### SET PROBLEM A:
At what time does the meeting notice say the annual general meeting will be held?

### TEXT PROVIDED:
-------------------------
Primedia Limited Annual Report 2006 Annual Report 2006

Notice of Annual General Meeting


Notice is hereby given that the thirteenth annual general meeting of members of Primedia Limited (“the company”) will be held on the First Floor, Primedia Place, 5 Gwen Lane (corner Fredman Drive), Sandown, Sandton on Friday, 1 December 2006 at 08:30 to consider and, if deemed fit, to pass, with or without modification, the following resolutions:

ORDINARY BUSINESS
Ordinary Resolution Number 1
“RESOLVED THAT the consolidated audited annual financial statements of the company and its subsidiaries, incorporating the auditors’ and directors’ reports for the year ended 30 June 2006, be received and adopted.”

Ordinary Resolution Number 2
“RESOLVED THAT the re-appointment of NJM Canca for a further term of office in terms of Article 13 of the articles of association of the company be hereby approved.”

Ordinary Resolution Number 3
“RESOLVED THAT the re-appointment of I Kirsh for a further term of office in terms of Article 13 of the articles of association of the company be hereby approved.”

Ordinary Resolution Number 4
“RESOLVED THAT the re-appointment of AP Nkuna for a further term of office in terms of Article 13 of the articles of association of the company be hereby approved.”

Ordinary Resolution Number 5
“RESOLVED THAT the re-appointment of K Pillay for a further term of office in terms of Article 13 of the articles of association of the company be hereby approved.”

Ordinary Resolution Number 6
“RESOLVED THAT the re-appointment of CS Seabrooke for a further term of office in terms of Article 13 of the articles of association of the company be hereby approved.”

Ordinary Resolution Number 7
“RESOLVED THAT the co-option by the board of MN Lekota as a director of the company since the last annual general meeting be hereby approved.”
-------------------------
(Data items)
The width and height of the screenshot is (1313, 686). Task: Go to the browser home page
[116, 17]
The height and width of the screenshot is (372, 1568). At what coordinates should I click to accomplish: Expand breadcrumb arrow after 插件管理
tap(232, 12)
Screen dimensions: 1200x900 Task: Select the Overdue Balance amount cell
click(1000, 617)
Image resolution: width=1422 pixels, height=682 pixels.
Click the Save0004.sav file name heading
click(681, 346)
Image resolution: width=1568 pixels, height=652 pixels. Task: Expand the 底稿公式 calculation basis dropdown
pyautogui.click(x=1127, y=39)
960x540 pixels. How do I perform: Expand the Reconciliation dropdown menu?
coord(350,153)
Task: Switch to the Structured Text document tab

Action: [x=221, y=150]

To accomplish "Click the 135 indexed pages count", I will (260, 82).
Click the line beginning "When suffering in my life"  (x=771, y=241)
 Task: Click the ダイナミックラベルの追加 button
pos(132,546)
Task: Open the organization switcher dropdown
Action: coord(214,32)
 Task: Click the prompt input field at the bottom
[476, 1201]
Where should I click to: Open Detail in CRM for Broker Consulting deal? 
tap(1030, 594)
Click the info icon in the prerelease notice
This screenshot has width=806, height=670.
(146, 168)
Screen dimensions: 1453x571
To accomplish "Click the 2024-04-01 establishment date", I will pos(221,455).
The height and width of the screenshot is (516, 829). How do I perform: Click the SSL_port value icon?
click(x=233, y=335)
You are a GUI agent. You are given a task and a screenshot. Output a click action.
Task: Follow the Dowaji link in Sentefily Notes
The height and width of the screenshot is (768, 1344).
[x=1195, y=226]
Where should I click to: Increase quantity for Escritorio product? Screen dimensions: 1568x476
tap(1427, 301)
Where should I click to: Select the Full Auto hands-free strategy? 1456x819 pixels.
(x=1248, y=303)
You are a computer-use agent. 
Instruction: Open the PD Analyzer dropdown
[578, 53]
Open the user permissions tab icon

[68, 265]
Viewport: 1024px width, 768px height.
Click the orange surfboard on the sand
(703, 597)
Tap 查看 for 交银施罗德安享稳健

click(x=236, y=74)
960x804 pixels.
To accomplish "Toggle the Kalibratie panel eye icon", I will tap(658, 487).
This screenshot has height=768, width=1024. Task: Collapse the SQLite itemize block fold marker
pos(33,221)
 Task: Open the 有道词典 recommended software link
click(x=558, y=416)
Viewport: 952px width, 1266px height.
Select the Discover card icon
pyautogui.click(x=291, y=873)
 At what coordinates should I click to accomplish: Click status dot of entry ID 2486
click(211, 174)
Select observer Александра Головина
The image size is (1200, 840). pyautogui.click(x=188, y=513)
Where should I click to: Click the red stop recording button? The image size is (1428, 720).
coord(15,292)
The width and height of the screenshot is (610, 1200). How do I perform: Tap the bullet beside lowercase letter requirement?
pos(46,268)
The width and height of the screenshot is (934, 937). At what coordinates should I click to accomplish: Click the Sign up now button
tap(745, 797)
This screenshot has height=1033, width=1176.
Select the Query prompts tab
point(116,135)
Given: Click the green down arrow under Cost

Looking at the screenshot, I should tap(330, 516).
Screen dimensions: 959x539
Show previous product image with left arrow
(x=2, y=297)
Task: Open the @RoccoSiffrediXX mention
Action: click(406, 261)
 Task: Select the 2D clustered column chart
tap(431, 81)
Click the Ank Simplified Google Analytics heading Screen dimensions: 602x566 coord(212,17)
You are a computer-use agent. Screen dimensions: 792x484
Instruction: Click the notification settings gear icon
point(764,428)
-------------------------
### SET PROBLEM B:
Please copy out the entries from the line with "will (260, 82)." to the line with "[476, 1201]", including both of those lines.

### COMPLETE ANSWER A:
08:30 on Friday, 1 December 2006.

### COMPLETE ANSWER B:
To accomplish "Click the 135 indexed pages count", I will (260, 82).
Click the line beginning "When suffering in my life"  (x=771, y=241)
 Task: Click the ダイナミックラベルの追加 button
pos(132,546)
Task: Open the organization switcher dropdown
Action: coord(214,32)
 Task: Click the prompt input field at the bottom
[476, 1201]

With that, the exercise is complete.